Her commitment to understanding and improving the human experience, especially for people who exist at the intersection of various identities, extends to her work off-screen. As an advocate for women’s rights, the LGBTQIA+ community, and political literacy, Rothwell believes it’s crucial to use her quickly-growing platform for good, as she did during her appearance on Late Night with Seth Meyers when she wore a shirt that read: “Pro-Black, Pro-Brown, Pro-Queer, Pro-Trans, Pro-Science, Pro-Choice, Pro-Hoe.”

“Comedy should punch up and not punch down. It should speak truth to power.”

As much as Rothwell thrives at bringing levity to spaces, she’s not afraid to delve into the less upbeat parts of the human experience. In her writing for Insecure, she shows how Nathan and Lawrence push through struggles specific to Black men in romantic relationships, addressing concepts like vulnerability and mental health. We see Molly navigate her childhood pain, and the difficulty of balancing work success and love with the expectation to have it all. In the fourth season of Insecure, which especially resonated with its audience, Rothwell and the other writers took a deep dive into relationships of all kinds, as the two main characters sound the strength and self-awareness to (temporarily) end a toxic friendship.

It’s taken an immense level of self-belief to push these stories to the forefront, especially in moments when Rothwell’s imposter syndrome shows up. But she doesn’t back down, because advocating for herself and her ideas ultimately make way for her to do the same for others. In addition to directing for the first time in the upcoming final season of Insecure, perhaps the biggest and most recent manifestation of Rothwell’s brilliance and fortitude is her newly launched company Big Hattie Productions, named after Hattie McDaniel, the first Black actor to win an Oscar for her role in Gone with the Wind.
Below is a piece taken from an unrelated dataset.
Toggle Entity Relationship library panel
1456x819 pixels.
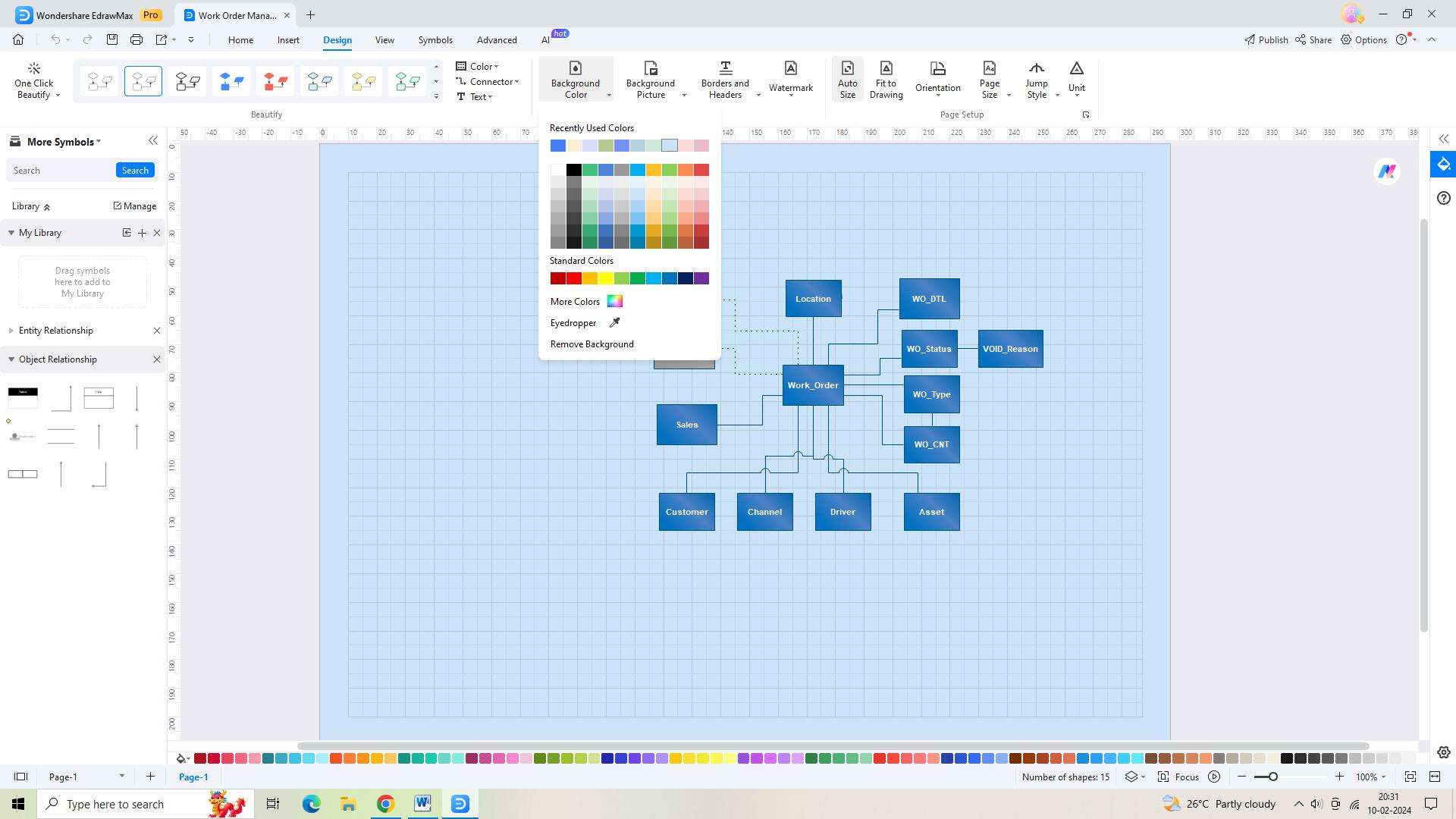pos(11,330)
This year, Rothwell also secured an overall deal with ABC along with the production house to create the fresh TV content she’s always dreamed of.

Telling stories of people like Issa, Molly, or Belinda, who push past barriers to thrive, is key for Rothwell, who is always thinking of ways to open the minds of her audience. “How can the characters be subversive? How can the characters portray people of marginalized voices, people from the LGBTQIA community, plus size bitches and big bitches,” she exclaims. “How do we show all of that in ways we have not seen?” In the spirit of the pioneering Black woman who the production company is named after, Rothwell is carving out space for more creatives of color. “My company's called Big Hattie for a reason,” she says. “Hattie McDaniel opened that door so I wouldn't have to reopen it.”